### Excerpt provided

[Start of Attachment]

From 1b7658959207d8cc2ddae632927174f610f4ebf4 Mon Sep 17 00:00:00 2001
From: Ilya Kreymer <ikreymer@gmail.com>
Date: Sun, 23 Mar 2025 02:10:11 -0700
Subject: [PATCH 08/13] try increasing batch size

---
 backend/btrixcloud/storages.py | 2 +-
 1 file changed, 1 insertion(+), 1 deletion(-)

diff --git a/backend/btrixcloud/storages.py b/backend/btrixcloud/storages.py
index 4253b5a669..78d1e6b7ab 100644
--- a/backend/btrixcloud/storages.py
+++ b/backend/btrixcloud/storages.py
@@ -524,7 +524,7 @@ async def get_presigned_urls_bulk(
         urls = []
 
         futures = []
-        num_batch = 8
+        num_batch = 16
 
         now = dt_now()
 

From 4c7cc72f9ebfcaf5391c566eb5cb67a542cb99d1 Mon Sep 17 00:00:00 2001
From: Ilya Kreymer <ikreymer@gmail.com>
Date: Sun, 23 Mar 2025 02:15:49 -0700
Subject: [PATCH 09/13] fix

---
 backend/btrixcloud/colls.py | 2 --
 1 file changed, 2 deletions(-)

[End of Attachment]

### Task instructions
1/ In the git patch text, what new value does the patch titled "try increasing batch size" give num_batch?
2/ Pick up the git patch text after its final line and continue it.

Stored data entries
[Start of Attachment]

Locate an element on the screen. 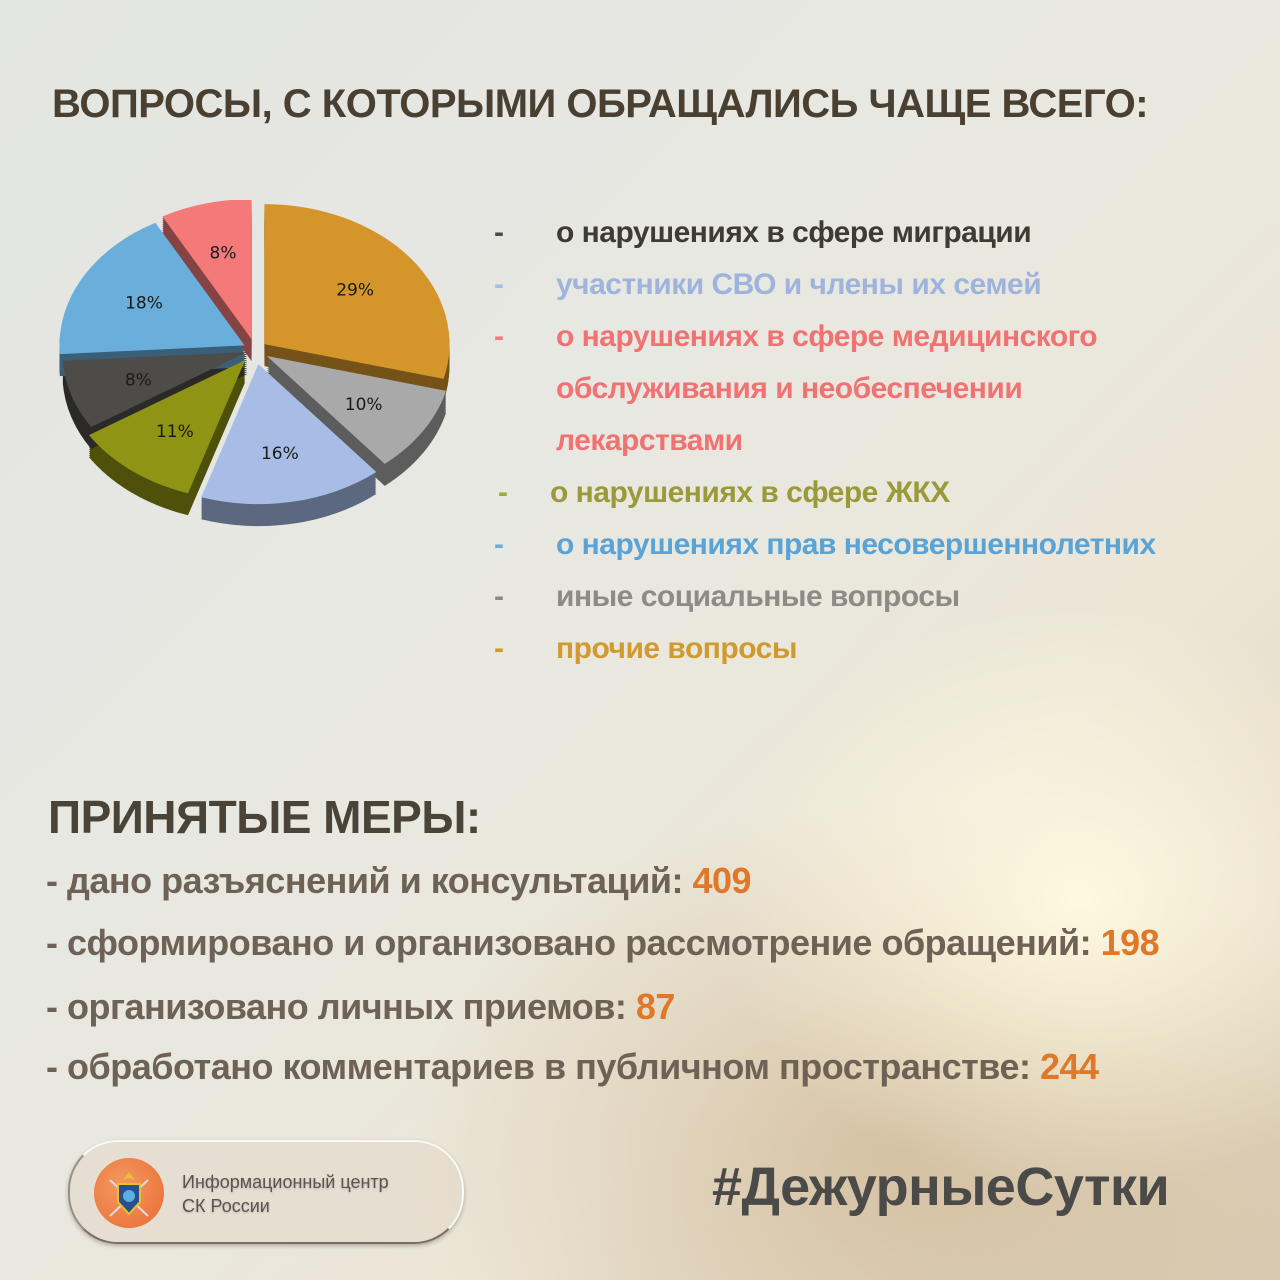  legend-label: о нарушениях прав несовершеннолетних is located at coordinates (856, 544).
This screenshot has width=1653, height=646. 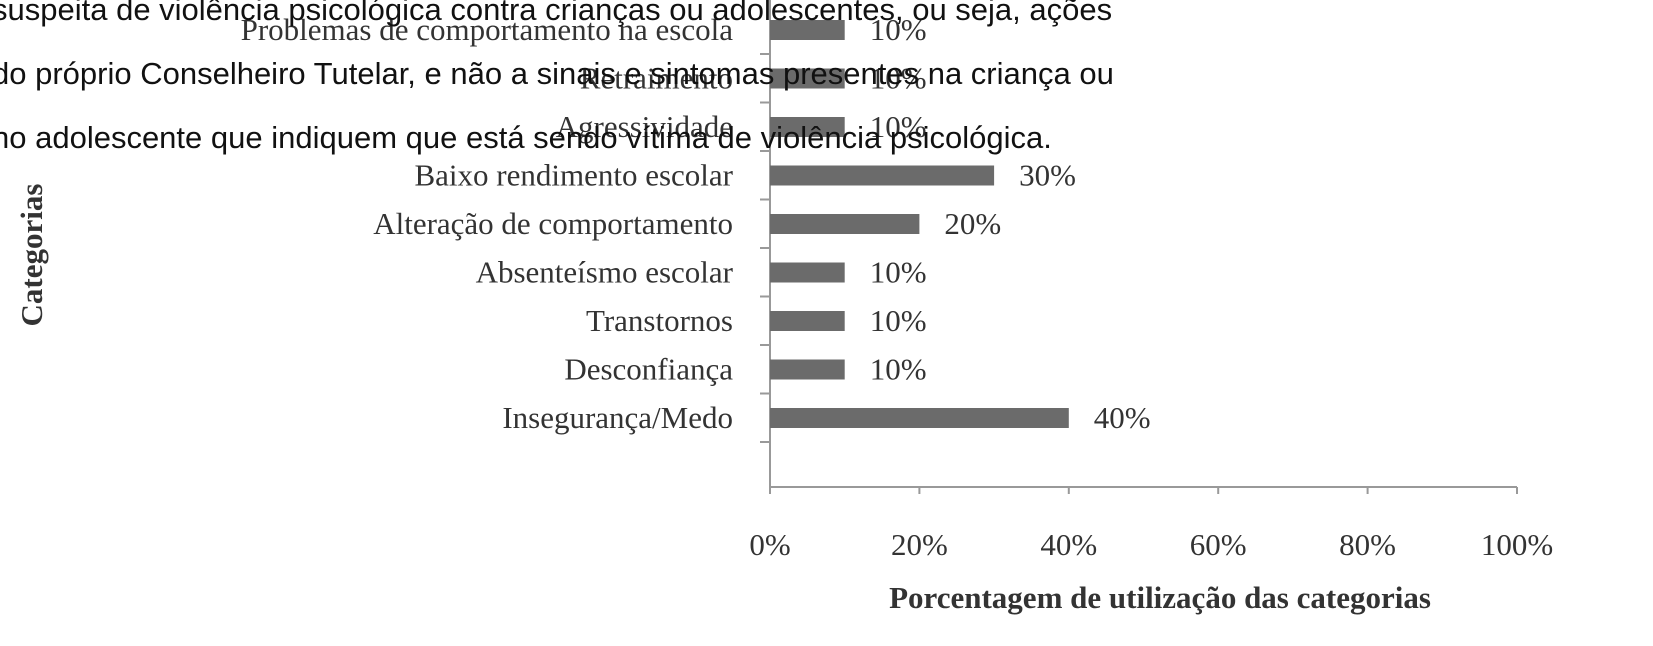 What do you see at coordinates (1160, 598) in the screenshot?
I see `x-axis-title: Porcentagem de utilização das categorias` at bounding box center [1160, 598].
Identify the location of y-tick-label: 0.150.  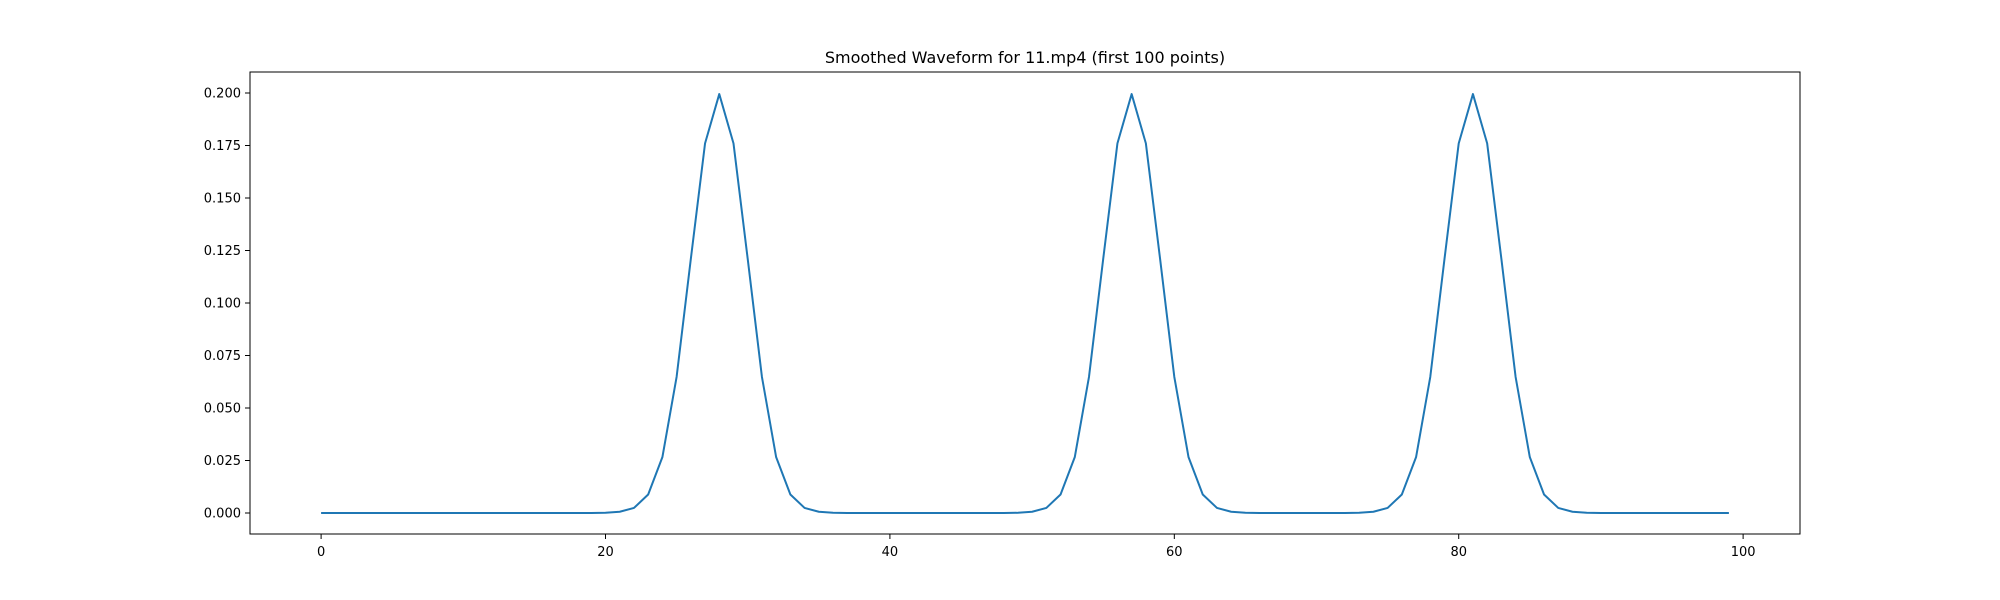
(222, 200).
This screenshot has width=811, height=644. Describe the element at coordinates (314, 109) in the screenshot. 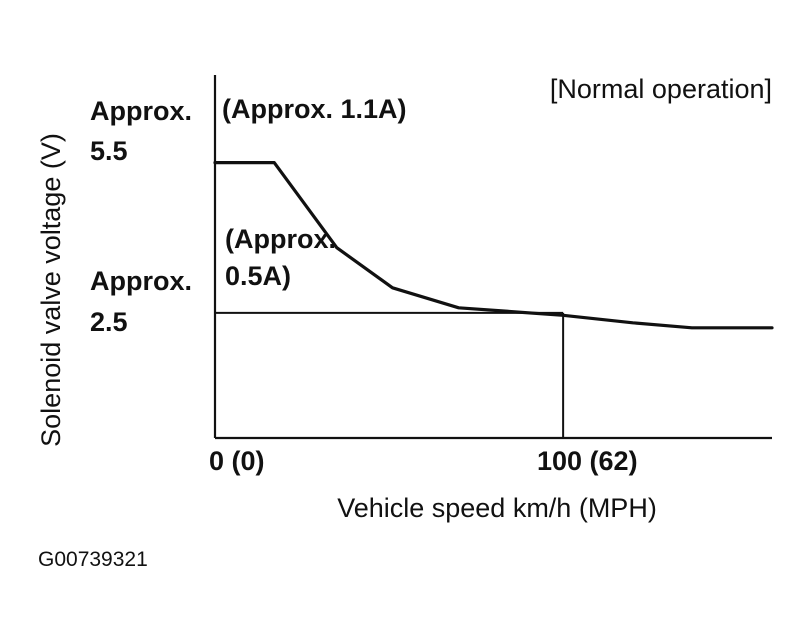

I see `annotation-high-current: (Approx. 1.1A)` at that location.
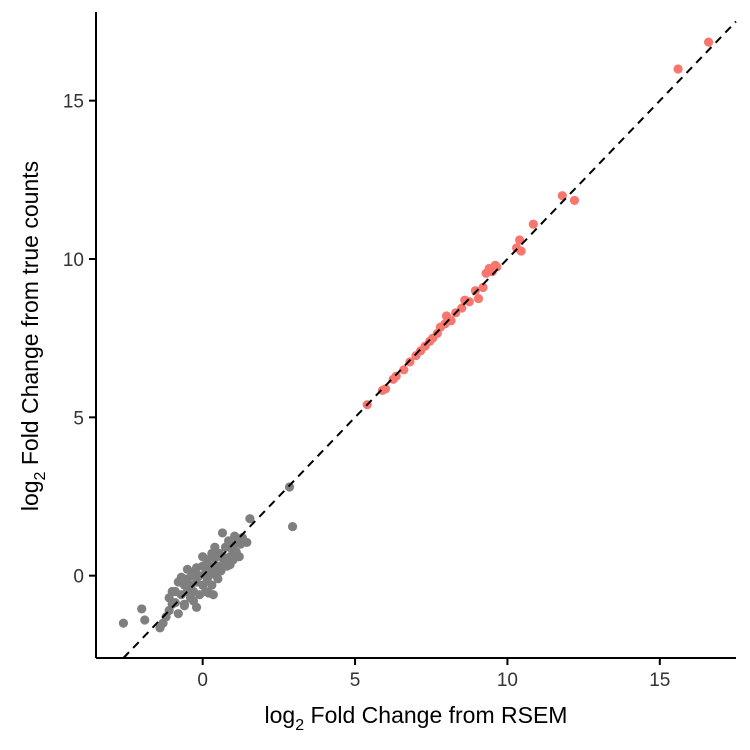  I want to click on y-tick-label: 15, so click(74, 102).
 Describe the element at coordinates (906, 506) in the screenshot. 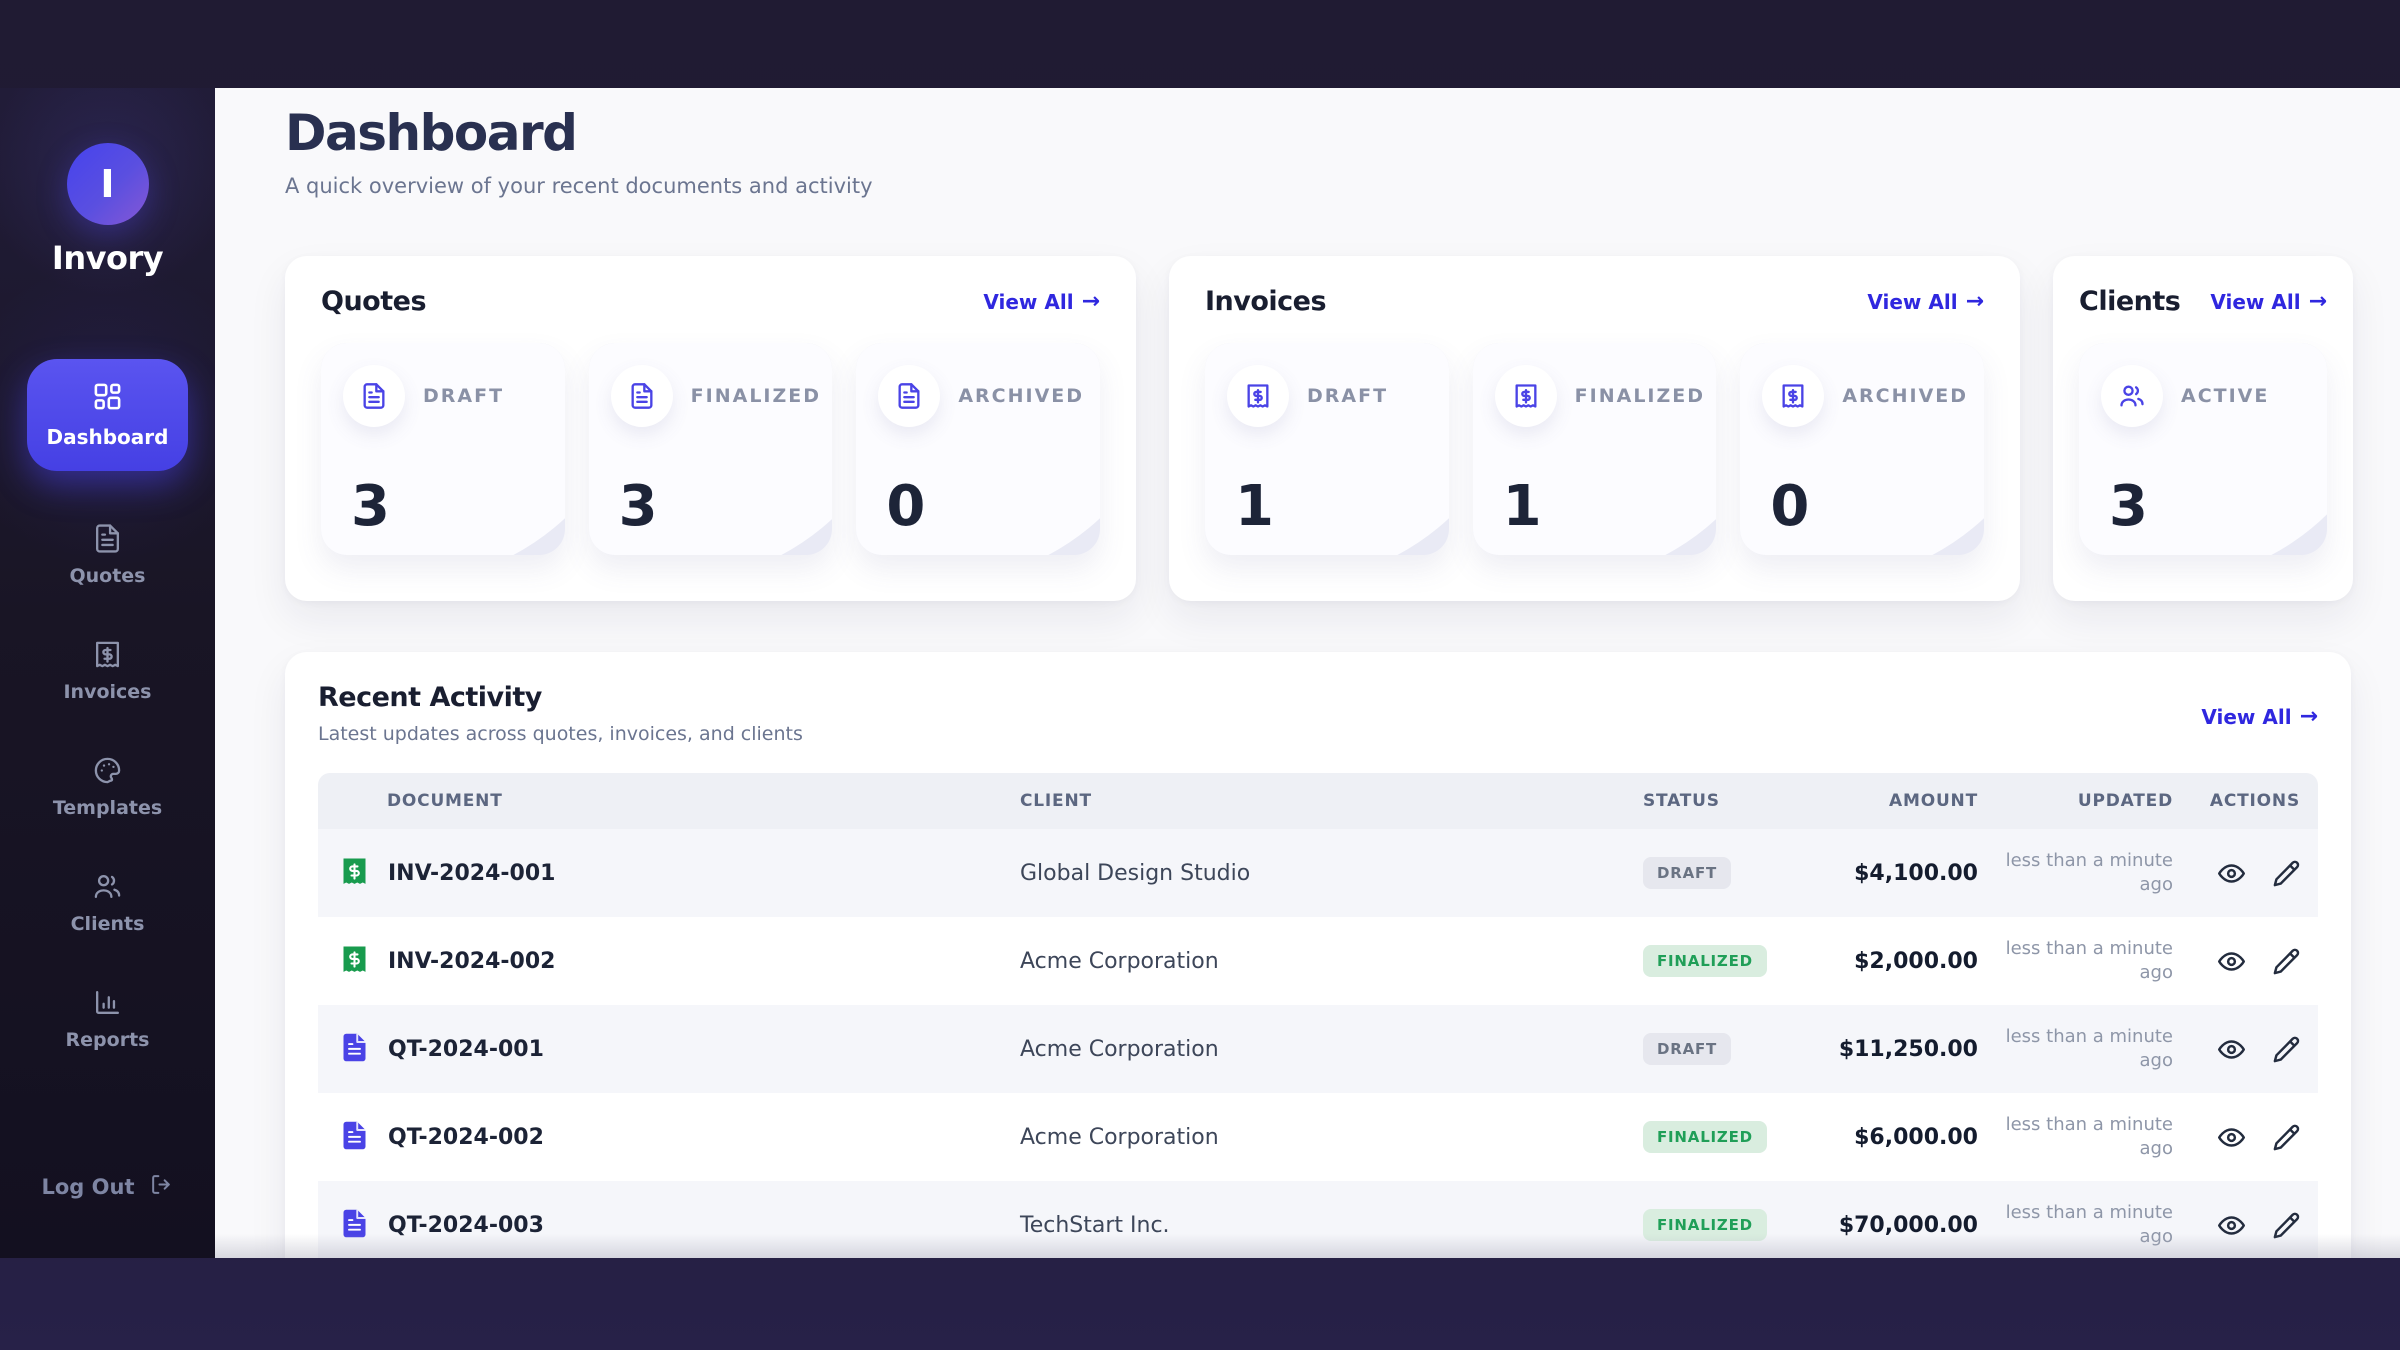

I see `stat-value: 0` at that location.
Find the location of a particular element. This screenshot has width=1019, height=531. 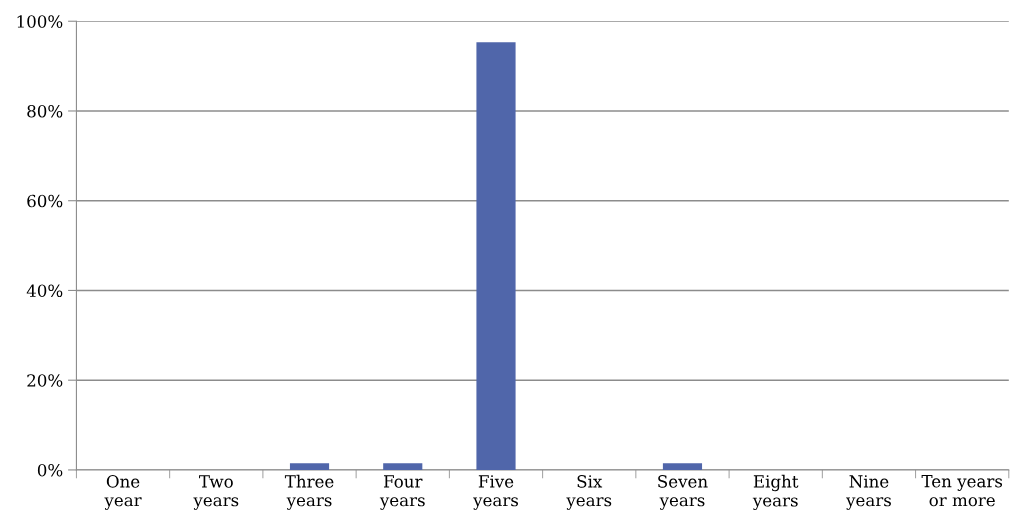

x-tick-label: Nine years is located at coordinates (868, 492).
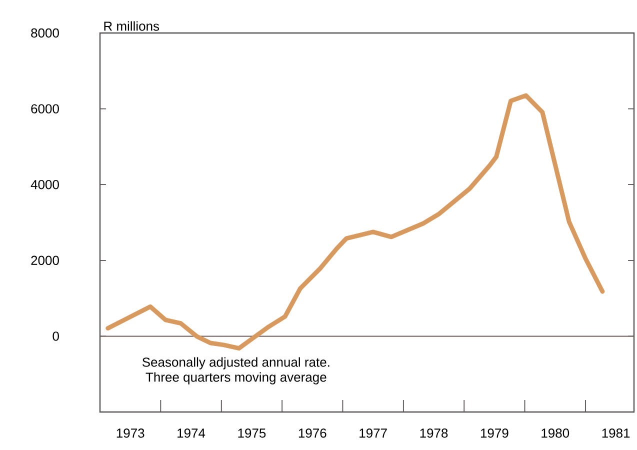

[End of Attachment]

### Task responses
1/ It changes num_batch from 8 to 16.

2/
diff --git a/backend/btrixcloud/colls.py b/backend/btrixcloud/colls.py
index c51b6e824f..afc82ccabc 100644
--- a/backend/btrixcloud/colls.py
+++ b/backend/btrixcloud/colls.py
@@ -597,8 +597,6 @@ async def get_collection_crawl_resources(
 
         sign_files = []
 
-        crawl_id = None
-
         async for result in cursor:
             mapping = {}
             # create mapping of filename -> file data

From 0a0cd623a6dff3e7bfc5fefce785d22d8d313657 Mon Sep 17 00:00:00 2001
From: Ilya Kreymer <ikreymer@gmail.com>
Date: Sun, 23 Mar 2025 03:13:31 -0700
Subject: [PATCH 10/13] presign batch size configurable

---
 backend/btrixcloud/storages.py | 6 ++++--
 chart/templates/configmap.yaml | 2 ++
 2 files changed, 6 insertions(+), 2 deletions(-)

diff --git a/backend/btrixcloud/storages.py b/backend/btrixcloud/storages.py
index 78d1e6b7ab..41feee02c9 100644
--- a/backend/btrixcloud/storages.py
+++ b/backend/btrixcloud/storages.py
@@ -70,7 +70,7 @@
 
 
 # ============================================================================
-# pylint: disable=broad-except,raise-missing-from
+# pylint: disable=broad-except,raise-missing-from,too-many-instance-attributes
 class StorageOps:
     """All storage handling, download/upload operations"""
 
@@ -104,6 +104,8 @@ def __init__(self, org_ops, crawl_manager, mdb) -> None:
         default_namespace = os.environ.get("DEFAULT_NAMESPACE", "default")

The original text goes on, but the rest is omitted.